[Dataset items]
++++++++++

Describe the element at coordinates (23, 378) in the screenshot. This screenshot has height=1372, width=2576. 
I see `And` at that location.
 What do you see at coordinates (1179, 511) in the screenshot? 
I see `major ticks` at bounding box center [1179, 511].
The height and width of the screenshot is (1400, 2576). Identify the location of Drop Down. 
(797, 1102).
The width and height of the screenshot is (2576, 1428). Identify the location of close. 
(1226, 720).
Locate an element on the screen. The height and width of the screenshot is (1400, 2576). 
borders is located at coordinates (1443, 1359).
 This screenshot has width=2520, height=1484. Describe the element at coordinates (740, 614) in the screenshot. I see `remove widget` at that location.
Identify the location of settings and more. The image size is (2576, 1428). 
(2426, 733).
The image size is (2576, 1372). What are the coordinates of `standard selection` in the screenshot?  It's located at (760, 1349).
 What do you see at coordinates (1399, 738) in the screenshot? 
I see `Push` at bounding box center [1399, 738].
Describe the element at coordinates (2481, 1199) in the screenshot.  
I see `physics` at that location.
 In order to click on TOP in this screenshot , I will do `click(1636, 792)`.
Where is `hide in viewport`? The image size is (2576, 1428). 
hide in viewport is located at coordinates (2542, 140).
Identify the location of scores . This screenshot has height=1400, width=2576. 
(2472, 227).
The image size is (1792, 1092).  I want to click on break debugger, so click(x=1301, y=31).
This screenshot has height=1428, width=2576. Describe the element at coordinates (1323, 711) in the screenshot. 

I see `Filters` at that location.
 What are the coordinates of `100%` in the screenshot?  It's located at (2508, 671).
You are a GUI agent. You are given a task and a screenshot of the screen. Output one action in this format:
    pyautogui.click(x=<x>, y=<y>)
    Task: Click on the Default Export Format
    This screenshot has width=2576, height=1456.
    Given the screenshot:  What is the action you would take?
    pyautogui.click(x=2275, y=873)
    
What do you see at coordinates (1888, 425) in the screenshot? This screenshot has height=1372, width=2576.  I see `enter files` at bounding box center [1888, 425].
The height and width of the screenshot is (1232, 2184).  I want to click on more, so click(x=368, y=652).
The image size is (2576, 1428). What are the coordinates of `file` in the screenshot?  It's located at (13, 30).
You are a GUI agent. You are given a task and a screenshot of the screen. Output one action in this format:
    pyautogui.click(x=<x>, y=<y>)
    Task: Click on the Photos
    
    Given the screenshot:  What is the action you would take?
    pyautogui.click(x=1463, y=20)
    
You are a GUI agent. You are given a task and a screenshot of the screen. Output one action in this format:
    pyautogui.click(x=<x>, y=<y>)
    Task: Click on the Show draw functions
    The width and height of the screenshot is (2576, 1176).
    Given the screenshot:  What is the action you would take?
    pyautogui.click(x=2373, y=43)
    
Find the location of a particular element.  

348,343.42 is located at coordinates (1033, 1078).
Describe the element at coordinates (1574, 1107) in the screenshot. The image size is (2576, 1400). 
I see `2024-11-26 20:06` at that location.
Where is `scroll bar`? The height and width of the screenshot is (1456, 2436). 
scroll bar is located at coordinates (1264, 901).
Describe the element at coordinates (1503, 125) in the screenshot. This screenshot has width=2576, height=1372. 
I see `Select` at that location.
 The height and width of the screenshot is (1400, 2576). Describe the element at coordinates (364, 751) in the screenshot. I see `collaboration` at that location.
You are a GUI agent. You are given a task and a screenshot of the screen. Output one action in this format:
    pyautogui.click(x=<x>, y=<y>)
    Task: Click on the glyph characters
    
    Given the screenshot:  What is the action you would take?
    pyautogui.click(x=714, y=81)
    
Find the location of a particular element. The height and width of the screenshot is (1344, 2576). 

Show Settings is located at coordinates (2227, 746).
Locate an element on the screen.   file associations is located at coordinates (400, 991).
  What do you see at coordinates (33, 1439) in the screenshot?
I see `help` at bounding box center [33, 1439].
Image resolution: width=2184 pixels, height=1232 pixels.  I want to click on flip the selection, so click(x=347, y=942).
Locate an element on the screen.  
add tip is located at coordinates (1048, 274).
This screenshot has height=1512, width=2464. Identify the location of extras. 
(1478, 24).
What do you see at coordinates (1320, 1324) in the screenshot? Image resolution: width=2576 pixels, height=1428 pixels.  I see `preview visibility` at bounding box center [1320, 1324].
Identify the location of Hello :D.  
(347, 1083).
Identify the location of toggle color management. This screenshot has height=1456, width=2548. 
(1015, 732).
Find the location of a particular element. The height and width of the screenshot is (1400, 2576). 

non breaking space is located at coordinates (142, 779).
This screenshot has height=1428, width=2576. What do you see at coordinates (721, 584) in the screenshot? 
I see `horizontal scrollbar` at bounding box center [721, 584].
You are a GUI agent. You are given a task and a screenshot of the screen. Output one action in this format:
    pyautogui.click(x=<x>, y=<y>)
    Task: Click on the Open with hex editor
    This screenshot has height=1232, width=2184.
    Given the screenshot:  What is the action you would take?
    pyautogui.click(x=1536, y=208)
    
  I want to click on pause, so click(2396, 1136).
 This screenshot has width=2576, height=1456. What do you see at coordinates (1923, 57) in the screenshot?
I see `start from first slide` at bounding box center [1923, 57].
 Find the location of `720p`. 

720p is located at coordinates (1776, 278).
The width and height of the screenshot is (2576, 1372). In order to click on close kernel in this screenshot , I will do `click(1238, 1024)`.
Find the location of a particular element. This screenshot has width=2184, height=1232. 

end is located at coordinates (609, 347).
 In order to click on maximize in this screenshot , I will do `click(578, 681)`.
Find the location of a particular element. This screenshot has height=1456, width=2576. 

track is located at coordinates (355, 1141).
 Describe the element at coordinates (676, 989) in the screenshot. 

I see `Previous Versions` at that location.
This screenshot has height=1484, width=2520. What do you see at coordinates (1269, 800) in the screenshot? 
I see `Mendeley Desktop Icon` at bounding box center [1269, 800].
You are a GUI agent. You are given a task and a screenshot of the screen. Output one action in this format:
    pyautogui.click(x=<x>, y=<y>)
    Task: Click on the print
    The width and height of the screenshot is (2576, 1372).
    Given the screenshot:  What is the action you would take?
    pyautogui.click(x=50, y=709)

++++++++++

_Goal of the exercise_. Could you repeat, word for word, the lines from the start of the dataset items up to and including the line containing "center [1179, 511]."?

_Task result_.
Describe the element at coordinates (23, 378) in the screenshot. This screenshot has height=1372, width=2576. 
I see `And` at that location.
 What do you see at coordinates (1179, 511) in the screenshot? 
I see `major ticks` at bounding box center [1179, 511].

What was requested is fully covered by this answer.